I was convinced last round that he was a slightly worse version of Benedict, but Benedict is on the list now.

I'm having trouble placing Broda and Durnan; though I'm not sure what else could be said about Durnan this round

Broda had 7 full seasons before leaving for WWII.

Year|RS Rank|GA Rank|PO Result|PO W|AS Rank
36-37|5th|6th|L QF|0|-
37-38|3rd|4th|L F|4|-
38-39|3rd|3rd|L F|5|5th
39-40|3rd|3rd|L F|6|-
40-41|2nd|1st|L SF|3|1st
41-42|2nd|2nd|W SC|8|2nd
42-43|3rd|2nd|L SF|2|3rd

After the war he played 7 more seasons, one partial season in 45-46, 4 full years, 1 injury/platoon season, and one single appearance plus playoff platoon in his last season.

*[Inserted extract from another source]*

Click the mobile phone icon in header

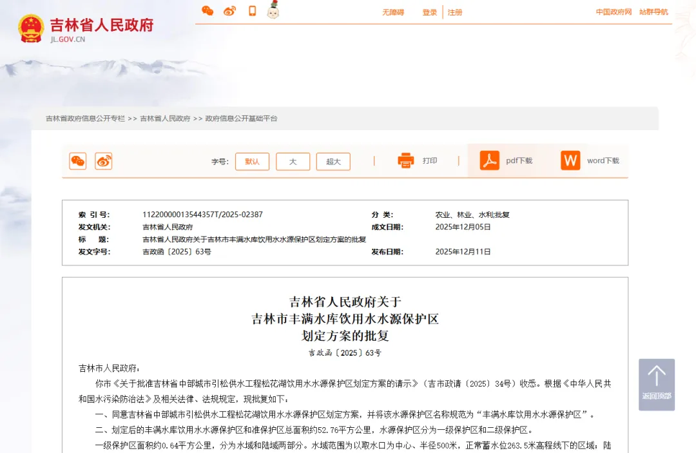click(x=252, y=11)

Year|RS Rank|GA Rank|PO Result|PO W|AS Rank
45-46|5th|5th|-|-|-
46-47|2nd|2nd|W SC|8|3rd
47-48|1st|1st|W SC|8|1st
48-49|4th|3rd|W SC|8|3rd
49-50|3rd|3rd|L SF|3|3rd
50-51|2nd|1st|W SC|5|-
51-52|3rd|2nd|L SF|0|-

His play in the 1950 loss vs Detroit should be singled out for attention. He had 3 shutouts, and lost a 4th in OT of game 7. He also lost a game in 2OT. His overall GAA was 1.33, but only 0.96 on the road. One can't be 100% sure if game shot/save totals include the goals or not, with different terms being used from game to game, but likely SV% is .946.

Broda missed 20 straight games in the middle of the 1950-51 season, where he split the games 31/40 with Rollins.

The all-star voting from 46-47 to 49-50 was done by the 6 NHL coaches. As no coach could vote for one of his players, a player could only receive up to 5 votes. During this span Broda received 6 1st place votes, and 15 of a possible 20 votes.